WHAT TO DO:
1. Transcribe the passage on MDMA and related drugs from "While it takes" up to and including "clubs and festivals.".
2. Go on with the passage about MDMA, 2Cs and LSD, picking up after its final sentence.

While it takes quite a bit of MDMA to overdose, similar drugs on the black market are much more toxic. A drug family called 2Cs (e.g. 2C-I, 2C-B, 2C-E) is related to MDMA and is often confused for it, but it is supposed to be taken in low doses, and tainted versions of those drugs have hit many clubs and festivals.
At the proper doses, 2Cs are often considered relatively safe to consume, but high doses can be lethal. 2Cs typically give people the body high of MDMA but with psychedelic visuals. One of the tainted versions of the 2Cs is a drug called 25I-NBOMe, which is a manipulated version of 2C-I, and it has been connected to many deaths. 2Cs are “active in much lower doses than MDMA is and with a much sharper curve of effects than MDMA has,” Burge said. “You can take twice as much MDMA and your risks increase a little bit, but you’re not going to have any kind of surprising effects… With 2Cs, you get a much sharper curve, so if you take twice as much 2C-I or twice as much 25I-NBOMe, you get into dangerous territory.”
Another way 25I-NBOMe has been presented in clubs is by people blotting it on paper and selling it in a similar way to LSD. Once again, when you take twice as much LSD, you are usually okay, but when you take twice as much 25I-NBOMe, you could be in trouble.
“With LSD, there’s no known toxic dose,” Burge said. “There has never been a recorded case of someone dying from just taking too much LSD.” People have died while on LSD, but there are always external factors involved.
The main issue is that people don’t always know what they buy, or how much of it is safe to consume if they do know what it is. “If people could know what they were getting, and if they didn’t have to rely on what the shady guy with a backpack told them at the rave, they’d be a lot safer,” Burge said.

INFORMATION:
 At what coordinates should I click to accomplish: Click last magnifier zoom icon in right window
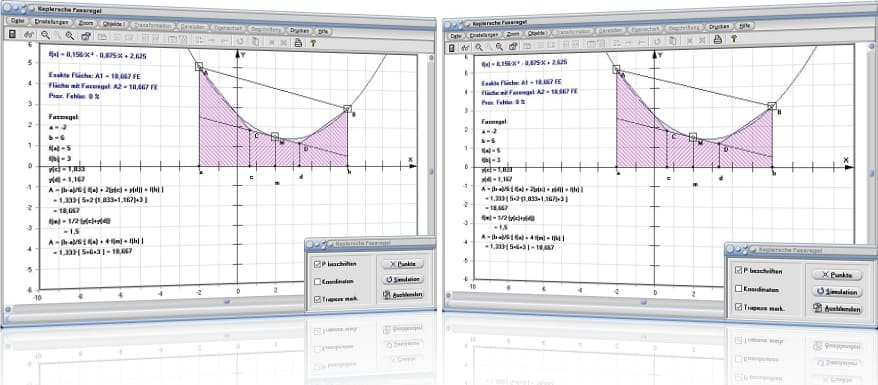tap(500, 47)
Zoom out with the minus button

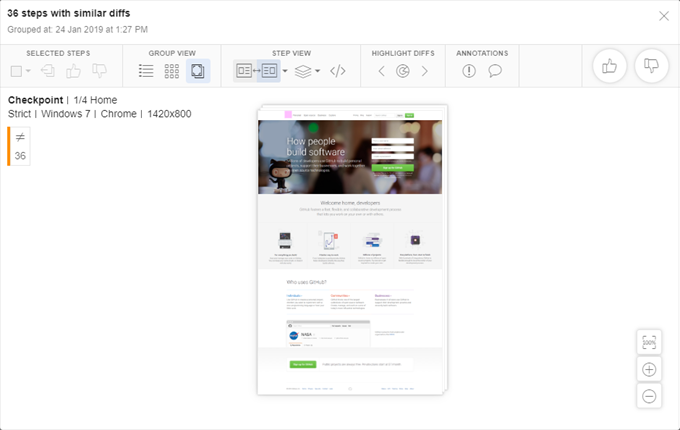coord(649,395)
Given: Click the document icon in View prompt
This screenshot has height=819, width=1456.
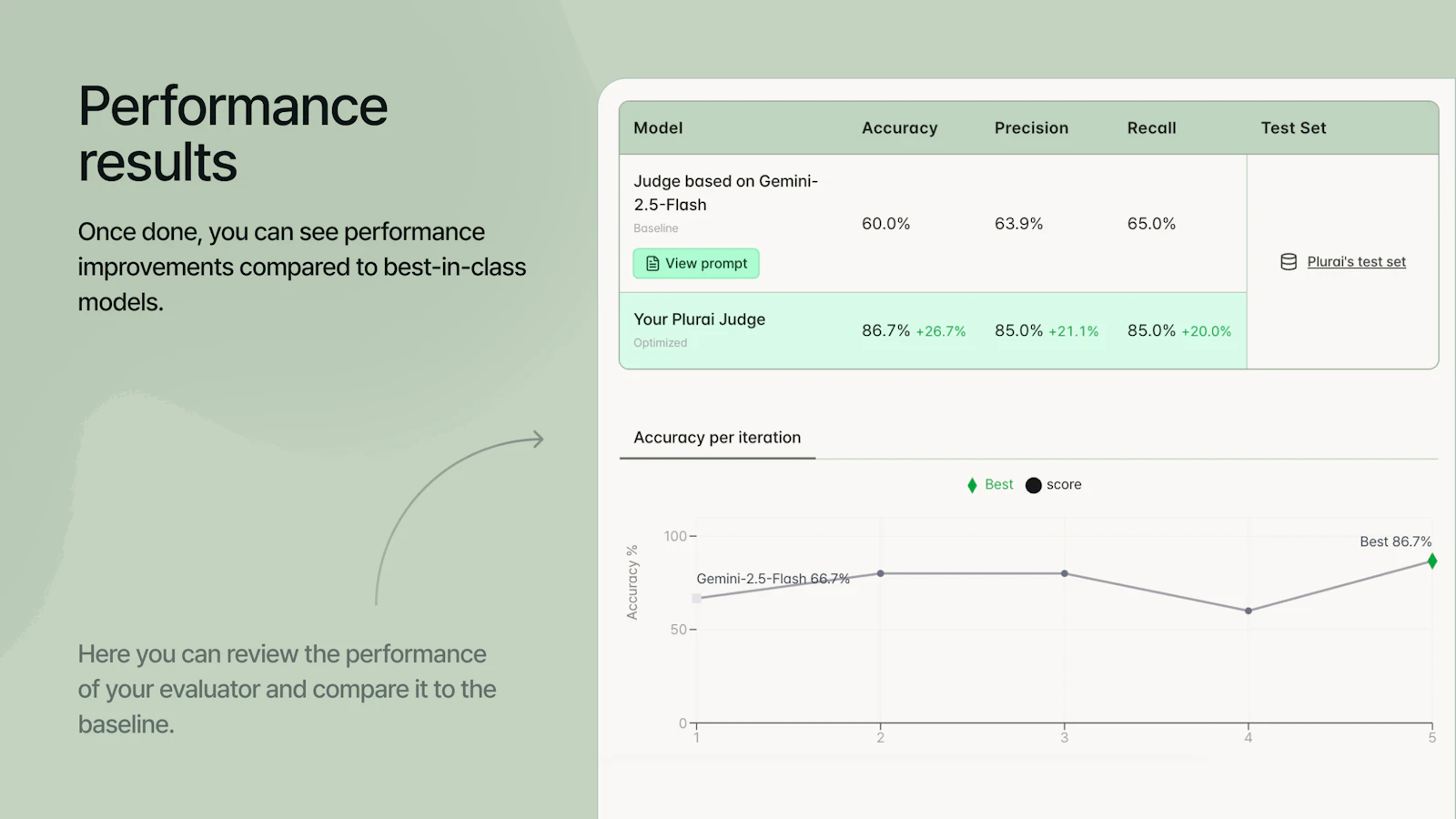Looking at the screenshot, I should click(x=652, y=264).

--

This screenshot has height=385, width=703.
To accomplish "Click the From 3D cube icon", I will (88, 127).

ANSWERS FOR THE EXERCISE:
1.
While it takes quite a bit of MDMA to overdose, similar drugs on the black market are much more toxic. A drug family called 2Cs (e.g. 2C-I, 2C-B, 2C-E) is related to MDMA and is often confused for it, but it is supposed to be taken in low doses, and tainted versions of those drugs have hit many clubs and festivals.

2.
While Zendo Project helps people who are having psychological issues or need a place to relax at festivals, other organizations are also going. Some are even taking a different route. DanceSafe is a harm reduction organization that will actually test people’s drugs for them to make sure it’s the drug they think it is. If they know what it is, they can hopefully figure out the right dosage and that it’s not something dangerous.
The conversation about drugs and law enforcement is changing.
“It’s just been too many years with the War on Drugs, and we haven’t seen any improvement,” Burge said. “We’re still getting these annual or, during the summer, monthly or weekly stories about people dying from drug overdoses.”
Burge thinks that people need to realize putting a criminal consequence behind doing or having drugs doesn’t stop people from doing it. “We’ve got Miley Cyrus and Kanye West–everyone singing about LSD and MDMA–and it’s more and more popular,” he said. “The War on Drugs isn’t doing a thing.”
Banning raves wouldn’t stop raves from happening, as they’ll likely just move underground into more dangerous and unregulated territories. As for drugs, banning them only seems to create a dearth of knowledge and dangerous situations. Zendo Project has helped more than 500 people so far at a variety of festivals. Those people could have ended up hospitalized or in prison, and the push to help people instead of punishing them is growing.